呼吸不全には、二酸化炭素の濃度(=二酸化炭素分圧)(これは動脈血中で通常35~45mmHg)が、上昇するものと上昇せずにむしろ低下することがあるものもあります.また呼吸不全を起こしてくる障害には、呼吸に参加する肺の容積が減る拘束性障害と空気の通り道が閉塞して呼吸が出来なくなる閉塞性障害があります.

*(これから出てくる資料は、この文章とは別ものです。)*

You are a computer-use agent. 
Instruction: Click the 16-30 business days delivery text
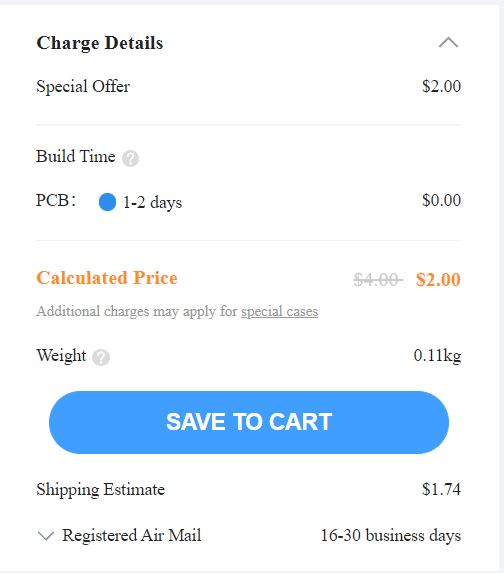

それでは在宅酸素療法(home oxygen therapy=HOT)について説明いたします.HOTは呼吸不全が慢性にあり、しかも進行して動脈血酸素分圧が55mmHg以下になっている方、ないしは60mmHg以下で睡眠時あるいは運動時に著しい低酸素血症をきたし医師が必要と認めた方に行われます.すでに1985年より保険適応となっており、現在約12万人の方が利用されております.HOTを受けられている方の基礎疾患として最も多いのは、慢性閉塞性肺疾患(COPD)で約40%を占めております.この病気は肺の慢性的な炎症によって気道が細くなり肺の一番終末の部分で実際に空気の交換を行っている肺胞という小さな袋が破壊され、いわば肺というスポンジが孔だらけになってしまった状態です.
タバコを吸う人の約10%に起こるといわれ、潜在的な患者さんは530万人と肺癌よりも多くタバコを吸うならこちらで命を落とす可能性が高く社会問題となっています.その他、肺結核後遺症が18%、間質性肺炎あるいは肺線維症が12%、肺癌が同じく12%と続きます.肺の病気以外でも心疾患や呼吸筋に萎縮がくるような神経筋疾患でも行われることがあります.HOTの実際としては、室内の空気中の酸素は21%(窒素は78%)含まれていますが、これを酸素濃縮装置により90%以上に濃縮して病気の種類や必要に応じて1分間に0.5~5L程度流し吸入します.また電気代がかからないため月に1~2回交換する必要がありますが液体酸素装置を使うこともあります.
酸素吸入により労作時の息切れや呼吸困難などの症状は軽減あるいは消失いたしますが、いつ酸素を吸入すればいいか知るあるいはどのくらいの流量で吸えばいいか決めるためには身体の中の酸素濃度を知る必要があります.
酸素療法の適応基準となっている動脈血の酸素分圧の測定は、動脈を穿刺して採血する必要があり在宅では実用的ではなく、代わりに動脈血酸素飽和度を測ることで推測することが出来ます.これは指先の爪にパルスオキシメータという小さな測定端子をつけ、片方から赤色光と赤外光を同時に当て指先を通り抜けて反対側の受光センサーに捕らえられた2つの光の比率から動脈血酸素飽和度(SpO2と略、正常は96%以上)を計算することが出来ます.血圧の低下や浮腫、爪にマニキュアなどをしていると測定出来ませんが、この測定値と動脈血酸素分圧の間には例えば分圧が55mmHgであれば飽和度が86%、59mmHgであれば90%とおおよその関係があることから簡便に何度も呼吸状態を知ることが出来ます.
ただしこの道具は二酸化炭素濃度を知ることは出来ませんので、酸素飽和度が低いからといってむやみに酸素の吸入量を上げるのは病気によってはCO2ナルコーシスという危険な状態に陥る危険性があり、やはり主治医の先生とよく相談して使うことが重要です.この他に単に酸素を吸入するだけでは維持出来ない方に対しては在宅での人工呼吸療法がありますが、それはまたの機会にお話ししたいと思います.